NVIDIA Working To Embed Multiple GPUs and Multiple Layers of Stacked DRAM on A Single MCM Package – Up To 256 SMs and Multiple Terabytes of Bandwidth
NVIDIA recently announced their Volta GV100 GPU, the biggest graphics chip ever to be created in history. The company reached practical limits of the latest process node when designing the mono lithic GPU which is aimed at the compute intensive market.
NVIDIA Plans To Cram Several GPUs and Several Stacked DRAM Dies on a Single Package In Future
NVIDIA currently has the two fastest GPU accelerators for the compute market, the last years Tesla P100 that is based on Pascal and this years Tesla V100 that is based on Volta. There's one thing in common about both chips, they are as big as a chip can get on their particular process node. The Pascal GP100 GPU measured at a die size of 610mm2 while the Volta V100 GPU, even being based on a 12nm process from TSMC is 33.1% larger at 815mm2. NVIDIA's CEO Jen-Hsun Huang revealed at GTC that this is the practical limits of what's possible with today's physics and they cannot make a chip as dense or as big as GV100 today.
NVIDIA's CEO - Jen-Hsun Huang: GTC 2017 - "The part that is really shocking is this is rectile limits. Rectile limits basically means that is at the limit of photo lithography meaning you can't make a chip any bigger."
NVIDIA is one of the biggest power players in the GPU industry and they have a very tight grip over at at AI and Deep Learning market since some recent years. The launch of Volta just a year after Pascal confirms that they have a huge demand for their GPU based accelerators by corporations who hunger for compute accelerating products. But Jen-Hsun's quote from GTC 2017 may give us a hint at where they are headed after Volta. It is possible that NVIDIA is seeing the limit of process nodes as a bottleneck and while they want to offer even more performance in a short span of time, the process can only allow them to a certain limit.

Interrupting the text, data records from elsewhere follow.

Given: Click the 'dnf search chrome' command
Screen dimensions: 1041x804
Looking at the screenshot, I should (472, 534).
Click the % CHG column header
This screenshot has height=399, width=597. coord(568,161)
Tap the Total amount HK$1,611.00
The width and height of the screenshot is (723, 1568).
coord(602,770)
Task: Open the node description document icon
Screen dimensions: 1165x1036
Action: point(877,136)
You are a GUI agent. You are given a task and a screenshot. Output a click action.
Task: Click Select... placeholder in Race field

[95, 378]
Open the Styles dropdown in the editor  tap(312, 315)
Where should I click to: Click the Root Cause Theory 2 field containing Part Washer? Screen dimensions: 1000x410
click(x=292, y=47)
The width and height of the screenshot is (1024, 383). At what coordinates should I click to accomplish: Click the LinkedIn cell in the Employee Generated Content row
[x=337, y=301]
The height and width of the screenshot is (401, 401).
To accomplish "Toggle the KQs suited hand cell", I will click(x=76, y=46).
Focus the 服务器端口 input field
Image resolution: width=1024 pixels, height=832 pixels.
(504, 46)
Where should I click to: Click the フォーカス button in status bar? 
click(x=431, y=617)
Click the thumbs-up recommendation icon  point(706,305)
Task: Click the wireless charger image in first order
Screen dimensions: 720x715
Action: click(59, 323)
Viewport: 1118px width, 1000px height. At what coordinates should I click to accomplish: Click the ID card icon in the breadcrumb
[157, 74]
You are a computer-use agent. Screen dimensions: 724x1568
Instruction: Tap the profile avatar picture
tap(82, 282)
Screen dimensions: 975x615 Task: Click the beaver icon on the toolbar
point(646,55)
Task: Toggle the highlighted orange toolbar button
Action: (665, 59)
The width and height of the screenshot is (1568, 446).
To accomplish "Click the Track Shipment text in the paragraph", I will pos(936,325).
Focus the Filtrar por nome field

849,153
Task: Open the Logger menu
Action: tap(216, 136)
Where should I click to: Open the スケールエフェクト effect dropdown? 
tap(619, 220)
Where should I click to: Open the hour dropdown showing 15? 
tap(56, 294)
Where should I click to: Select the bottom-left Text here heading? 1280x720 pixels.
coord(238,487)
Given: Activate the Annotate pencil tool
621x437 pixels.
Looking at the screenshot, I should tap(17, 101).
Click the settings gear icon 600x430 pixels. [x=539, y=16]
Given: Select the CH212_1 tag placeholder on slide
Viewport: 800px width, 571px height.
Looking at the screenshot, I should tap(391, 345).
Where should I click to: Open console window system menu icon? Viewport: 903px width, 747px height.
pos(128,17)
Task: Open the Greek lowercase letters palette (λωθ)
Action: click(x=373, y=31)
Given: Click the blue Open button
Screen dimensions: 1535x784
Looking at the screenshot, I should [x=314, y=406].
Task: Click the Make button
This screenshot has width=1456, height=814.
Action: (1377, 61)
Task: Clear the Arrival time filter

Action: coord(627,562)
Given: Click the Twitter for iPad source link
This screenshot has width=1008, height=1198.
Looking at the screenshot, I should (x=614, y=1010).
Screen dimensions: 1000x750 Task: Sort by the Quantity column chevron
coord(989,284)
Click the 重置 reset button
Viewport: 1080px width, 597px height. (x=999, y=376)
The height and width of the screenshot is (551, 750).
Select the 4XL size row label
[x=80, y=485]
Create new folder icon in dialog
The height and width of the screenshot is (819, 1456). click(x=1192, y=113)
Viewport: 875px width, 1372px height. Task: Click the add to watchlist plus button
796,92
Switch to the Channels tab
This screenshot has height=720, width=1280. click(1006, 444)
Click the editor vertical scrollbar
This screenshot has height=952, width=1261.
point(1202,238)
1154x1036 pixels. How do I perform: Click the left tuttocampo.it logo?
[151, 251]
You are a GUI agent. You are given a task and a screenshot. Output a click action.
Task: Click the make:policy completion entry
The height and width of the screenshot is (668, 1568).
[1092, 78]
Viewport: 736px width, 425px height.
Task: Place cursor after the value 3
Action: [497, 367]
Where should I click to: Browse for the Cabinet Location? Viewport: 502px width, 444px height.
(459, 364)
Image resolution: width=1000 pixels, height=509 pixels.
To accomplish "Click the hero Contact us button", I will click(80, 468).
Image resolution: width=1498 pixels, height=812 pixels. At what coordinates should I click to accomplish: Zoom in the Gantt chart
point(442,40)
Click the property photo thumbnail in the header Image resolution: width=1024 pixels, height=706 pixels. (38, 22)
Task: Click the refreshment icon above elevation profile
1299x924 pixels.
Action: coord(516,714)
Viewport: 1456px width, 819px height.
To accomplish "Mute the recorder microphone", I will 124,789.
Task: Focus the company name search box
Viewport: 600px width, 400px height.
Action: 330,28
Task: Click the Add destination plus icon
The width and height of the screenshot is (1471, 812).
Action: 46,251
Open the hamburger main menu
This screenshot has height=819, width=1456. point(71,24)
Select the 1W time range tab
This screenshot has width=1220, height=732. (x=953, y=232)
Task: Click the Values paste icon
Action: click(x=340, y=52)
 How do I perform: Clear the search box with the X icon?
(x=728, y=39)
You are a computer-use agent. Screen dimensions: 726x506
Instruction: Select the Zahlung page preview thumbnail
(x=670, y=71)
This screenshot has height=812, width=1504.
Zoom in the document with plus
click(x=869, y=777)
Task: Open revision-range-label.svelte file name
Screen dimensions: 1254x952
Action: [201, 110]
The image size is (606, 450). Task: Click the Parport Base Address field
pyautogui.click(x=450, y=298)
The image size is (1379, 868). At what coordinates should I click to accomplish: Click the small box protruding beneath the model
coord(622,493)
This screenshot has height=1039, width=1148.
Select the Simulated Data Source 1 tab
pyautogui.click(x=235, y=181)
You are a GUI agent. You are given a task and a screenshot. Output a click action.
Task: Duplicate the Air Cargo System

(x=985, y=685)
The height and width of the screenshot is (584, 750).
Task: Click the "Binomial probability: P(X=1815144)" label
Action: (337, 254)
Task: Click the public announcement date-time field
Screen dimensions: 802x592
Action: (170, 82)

This year, the Volta die size increased vastly over Pascal. There are a few reasons for that, unlike AMD, NVIDIA focuses on implementing different cores for specialized tasks. Volta and Pascal have dedicated FP32 and FP64 cores. Volta even goes ahead to house dedicated Tensor cores for INT8 operations to accelerate neural networking and deep learning performance. The more cores you add, the larger the die size gets and these can only be added to a limit. So what's the solution? MCM.
NVIDIA's MCM GPU Package Design Featured in Research Publication - A Sight at NVIDIA's Next GPU Accelerator For HPC?
So just recently, a research publication (via The Tech Report) has been posted by NVIDIA which talks about building a MCM package or otherwise known as Multi-Chip-Module package. What MCM basically is that it features several chips (GPU/CPU/Memory/Controllers) on the same chip interposer that are interconnected via fast I/O lanes.
Some examples of MCM packages are the Volta V100, Pascal P100 GPUs from NVIDIA, AMD Fiji and Vega GPUs, and even the new server aimed EPYC processors from AMD. The NVIDIA, AMD GPUs may support only one GPU but they feature multiple DRAM dies on the same package making it a MCM design. The EPYC processors house four individual dies that consist of 8 cores per die and interconnected via their Infinity Fabric link. AMD is also working on a similar approach with their Navi GPUs.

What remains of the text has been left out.